Skip the pictures. Output only the lines below starting at the line with "You are a GUI" and ending at the line with "Click Brazil's first orange recent-form dot", both ends included, exactly as they are.

Records for this task:
○ ○ ○ ○ ○

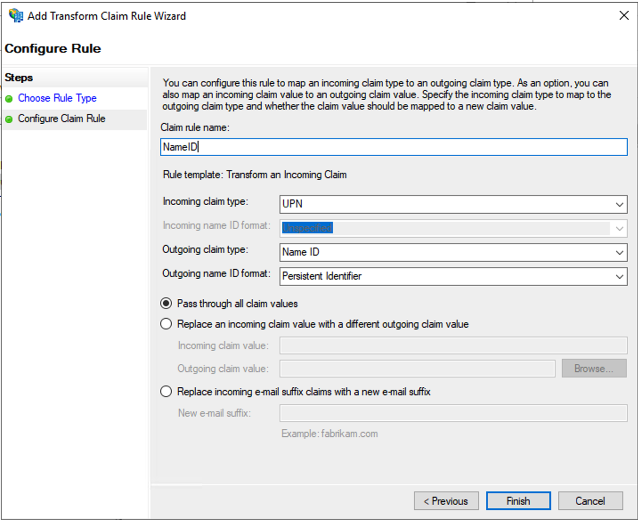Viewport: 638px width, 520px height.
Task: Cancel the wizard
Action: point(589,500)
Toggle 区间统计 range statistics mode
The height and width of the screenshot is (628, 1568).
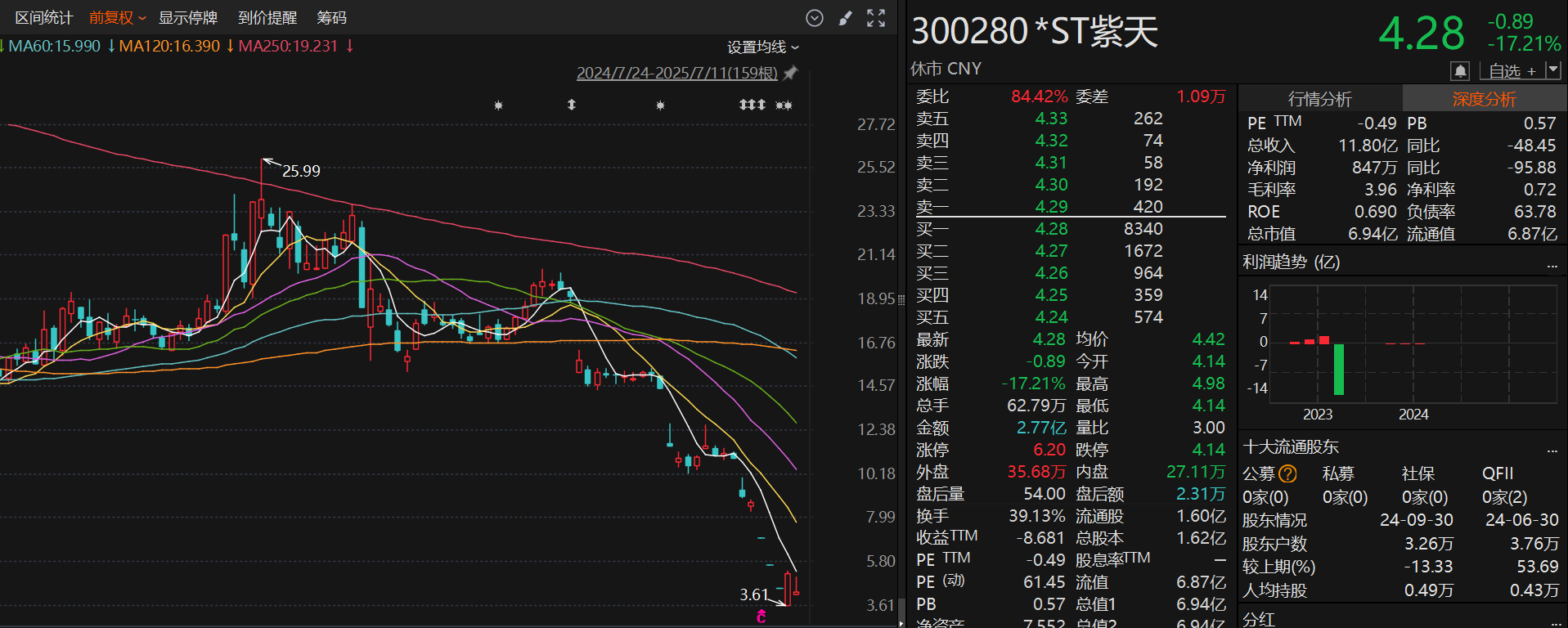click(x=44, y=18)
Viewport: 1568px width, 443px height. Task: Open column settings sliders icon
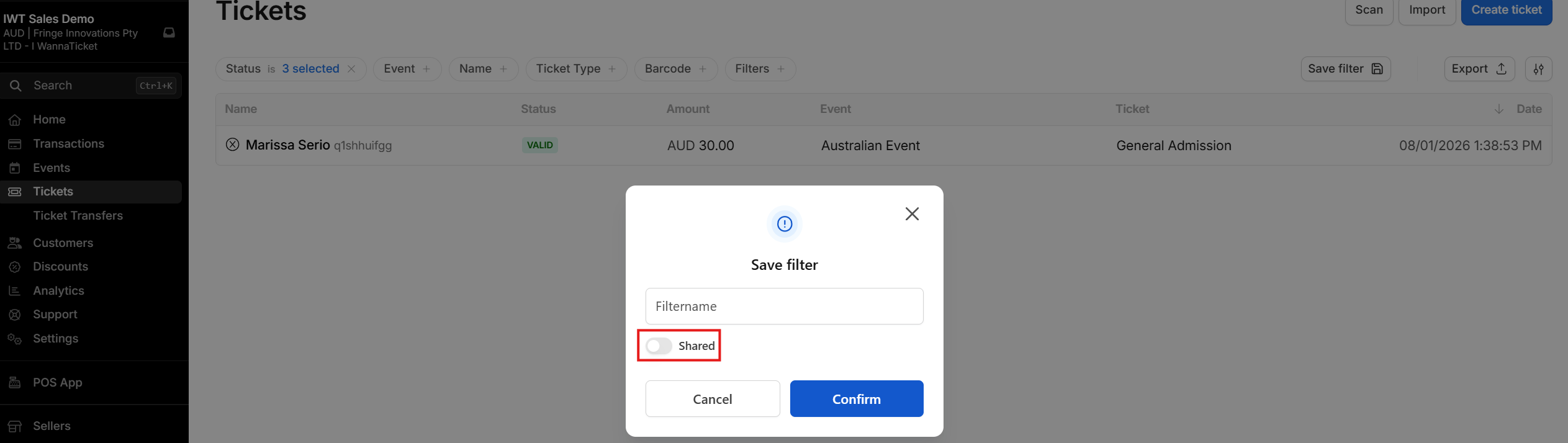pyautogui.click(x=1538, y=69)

○ ○ ○ ○ ○

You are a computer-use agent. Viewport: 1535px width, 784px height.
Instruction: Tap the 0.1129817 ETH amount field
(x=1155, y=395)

○ ○ ○ ○ ○

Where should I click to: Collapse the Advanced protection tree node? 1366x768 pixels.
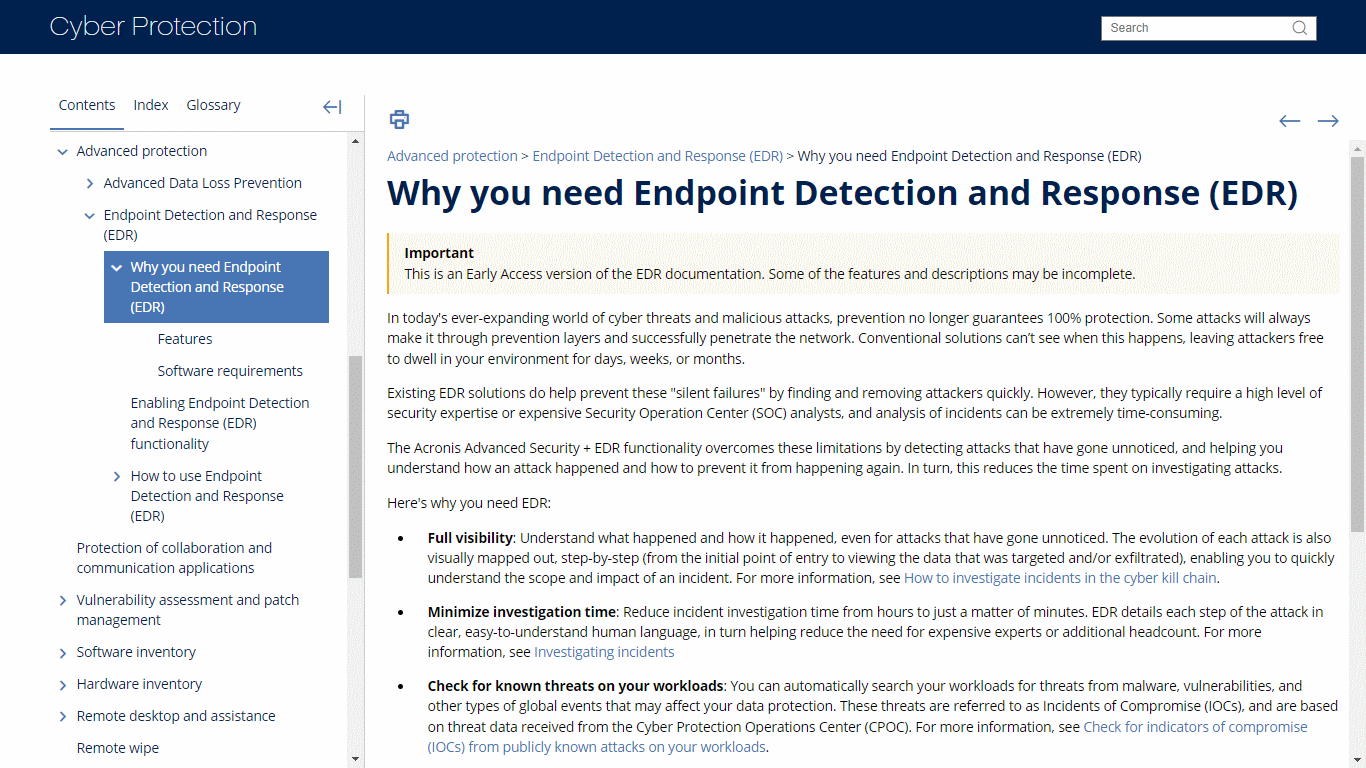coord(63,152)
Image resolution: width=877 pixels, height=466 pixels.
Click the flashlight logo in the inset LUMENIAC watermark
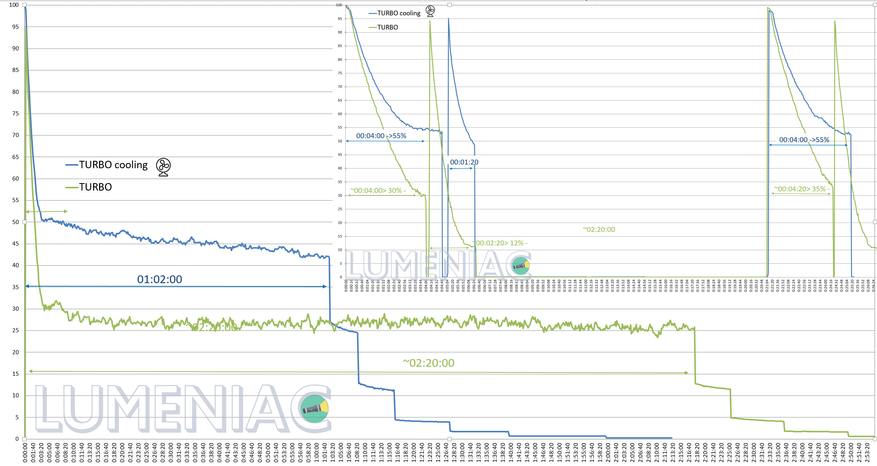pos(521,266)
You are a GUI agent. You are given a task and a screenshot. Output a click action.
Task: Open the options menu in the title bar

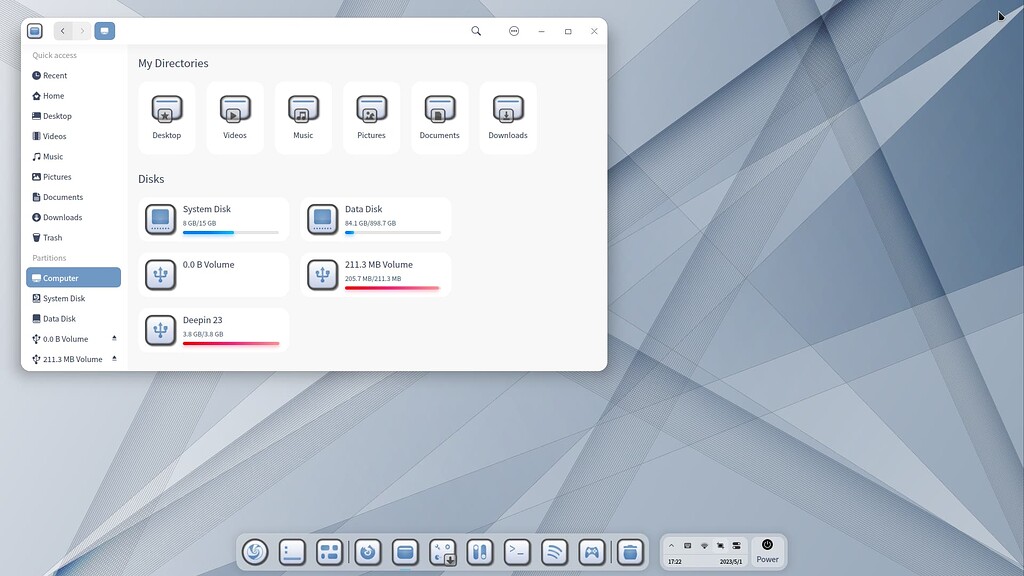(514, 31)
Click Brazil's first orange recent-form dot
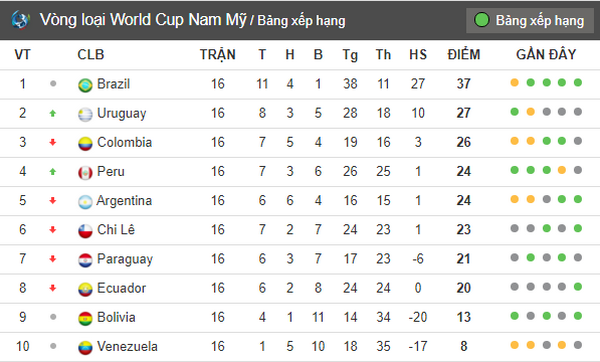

○ ○ ○ ○ ○

Task output:
You are a GUI agent. You are given a task and a screenshot. Output a click action.
Task: Open the options menu in the title bar

(514, 31)
Click Brazil's first orange recent-form dot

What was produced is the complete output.